The remaining question is whether the Respondent agreed to give tenants more than required notice provided for under subsection 15(2) of the Act. 

The evidence is quite clear that the Respondent made a commitment to give more notice, but there is disagreement as to whether or not this commitment was conditional on continued economic viability.  The commitment was never reduced to writing, thus creating confusion as to the real nature of the commitment.  The Appellant claims that the Respondent made an unqualified promise of two years notice while the Respondent states that his commitment was specifically premised on economic viability. 

In the absence of a written commitment, the testimony of an objective third party can be very useful to assist a trier of fact in determining what was actually promised. 

The Appellant chose to call Mr. Hogan as a witness.  As noted earlier, Mr. Hogan is a rental officer who was present at the May 3, 2011 meeting to provide the parties with information about the Act and its requirements.  Mr.
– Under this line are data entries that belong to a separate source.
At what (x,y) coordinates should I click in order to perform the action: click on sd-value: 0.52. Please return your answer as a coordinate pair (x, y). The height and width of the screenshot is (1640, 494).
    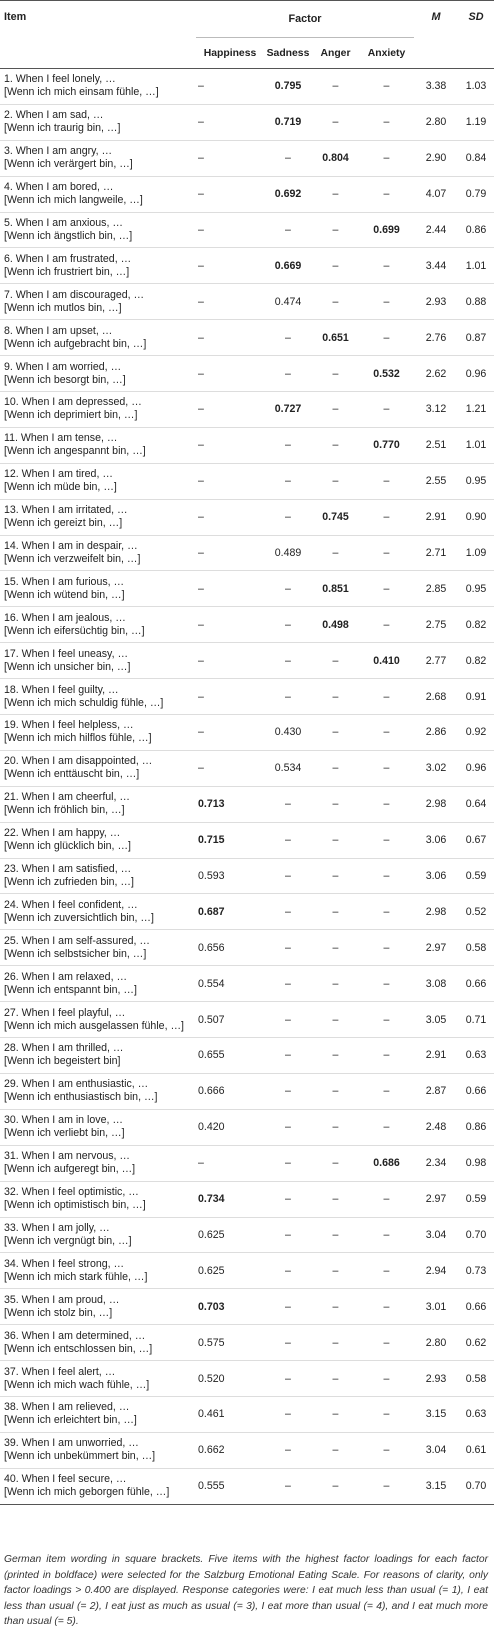
    Looking at the image, I should click on (476, 912).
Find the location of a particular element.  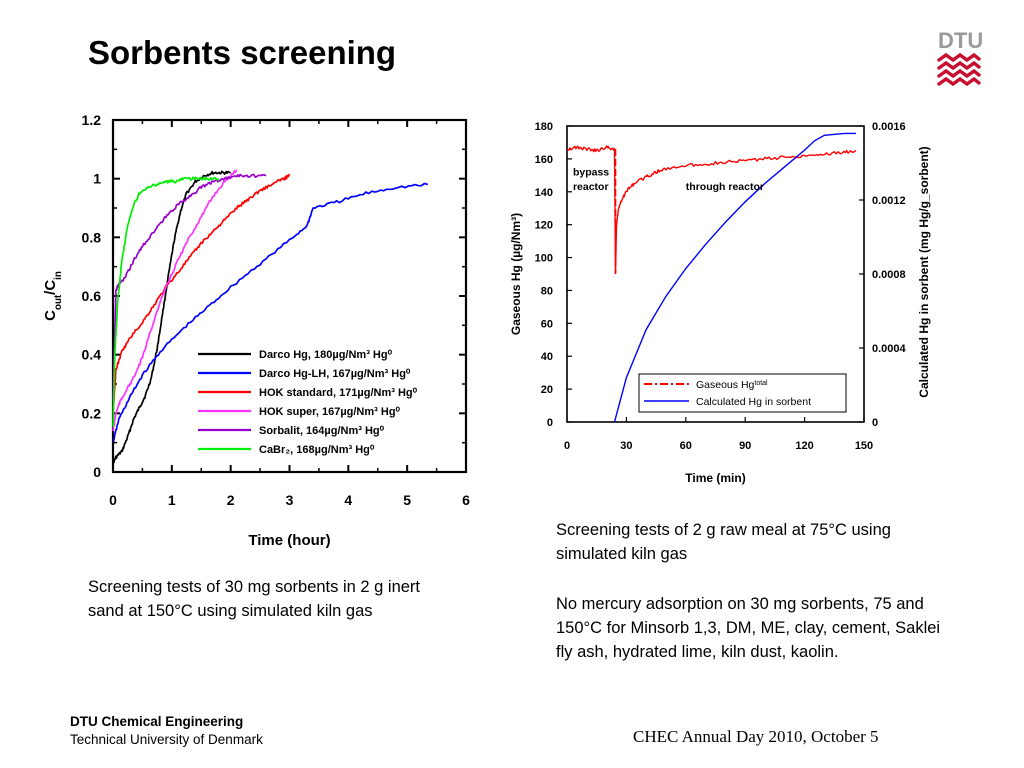

footer-event: CHEC Annual Day 2010, October 5 is located at coordinates (756, 736).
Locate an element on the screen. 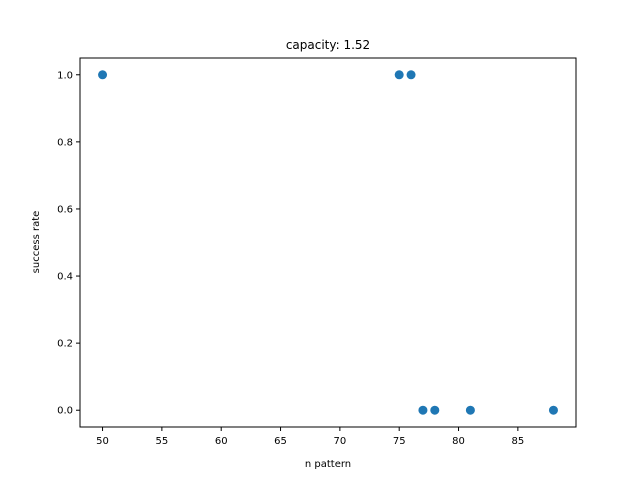  x-tick-label: 75 is located at coordinates (400, 442).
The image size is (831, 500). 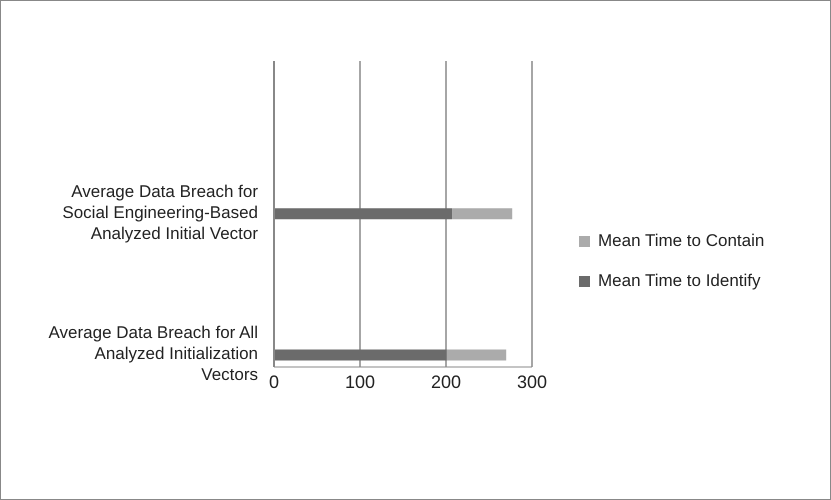 What do you see at coordinates (446, 382) in the screenshot?
I see `x-tick-label: 200` at bounding box center [446, 382].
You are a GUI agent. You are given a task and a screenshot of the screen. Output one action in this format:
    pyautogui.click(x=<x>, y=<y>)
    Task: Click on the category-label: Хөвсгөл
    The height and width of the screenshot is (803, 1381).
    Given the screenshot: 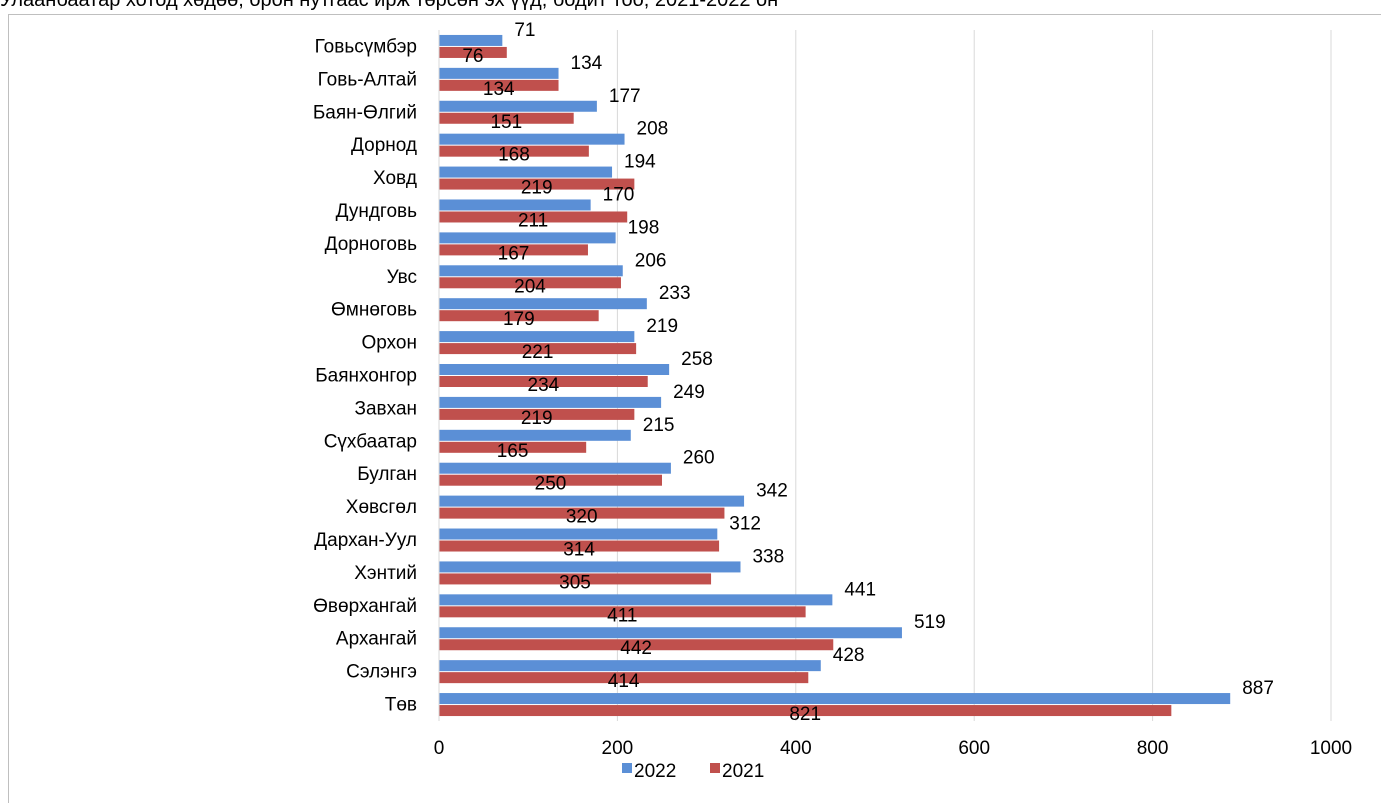 What is the action you would take?
    pyautogui.click(x=382, y=508)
Hogan testified that the Respondent stated that he would provide two years notice provided that the Byways Park was financially viable with at least 15 homes in it.   

The evidence before the Commission is that there were 15 mobile homes in the Byways Park when the Respondent issued a notice to the tenants to the effect that it would be closed in six months and that the rental agreement would be terminated.  The Byways Park had recently lost 12 homes with apparently no opportunity to bring other homes in, due to its zoning and status as a non-conforming use.  A significant water bill increase had also occurred, which might be a result of a failing water system.  Current expenses thus were higher, due to the increased water bill, the possibility of expenditures to repair or replace the Byways Park's water system were ever present and the number of mobile homes could not be increased.  At a lot rent of $133.00 per month and only 15 mobile home lots rented, the gross revenue would be $1995.00 per month, for a yearly gross revenue of $23,940.00.  Out of this amount, the Respondent would have to pay property taxes, water and sewer rates, maintenance expenses, office and administrative expenses.   

The Commission therefore finds it reasonable that with only 15 mobile homes, and no opportunity to restore the original number of mobile homes, the Byways Park would no longer be financially viable. 

The Commission finds that while the Respondent did promise to give tenants two years notice before any closure of the Byways Park, that promise was explicitly premised on financial viability.  Following the promise, the number of homes declined while the water bill increased.  The evidence supports a finding that the Byways Park ceased to be viable by early 2012 and the Respondent may be released from his May 2011 oral promise and thus he was only bound to give the statutory six months' notice set out in the Act.  

For these reasons, the appeal is denied.

NOW THEREFORE, pursuant to the Island Regulatory and Appeals Commission Act and the Rental of Residential Property Act;

IT IS ORDERED THAT

1.  The appeal is denied.

2.  Director's Order LD12-220 is confirmed in its entirety.

DATED at Charlottetown, Prince Edward Island, the 30th day of October, 2012.

BY THE COMMISSION:

Allan Rankin, Vice-Chair

Leonard Gallant, Commissioner

Jean Tingley, Commissioner


NOTICE

Sections 26.(2), 26.(3), 26.(4) and 26.(5) of the Rental of Residential Property Act provide as follows:

26.(2) A lessor or lessee may, within fifteen days of the decision of the Commission, appeal to the court on a question of law only.

(3) The rules of court governing appeals apply to an appeal under subsection (2).

(4) Where the Commission has confirmed, reversed or varied an order of the Director and no appeal has been taken within the time specified in subsection (2), the lessor or lessee may file the order in the court.

(5) Where an order is filed pursuant to subsection (4), it may be enforced as if it were an order of the court.
 

NOTICE: IRAC File Retention

In accordance with the Commission's Records Retention and Disposition Schedule, the material contained in the official file regarding this matter will be retained by the Commission for a period of 2 years.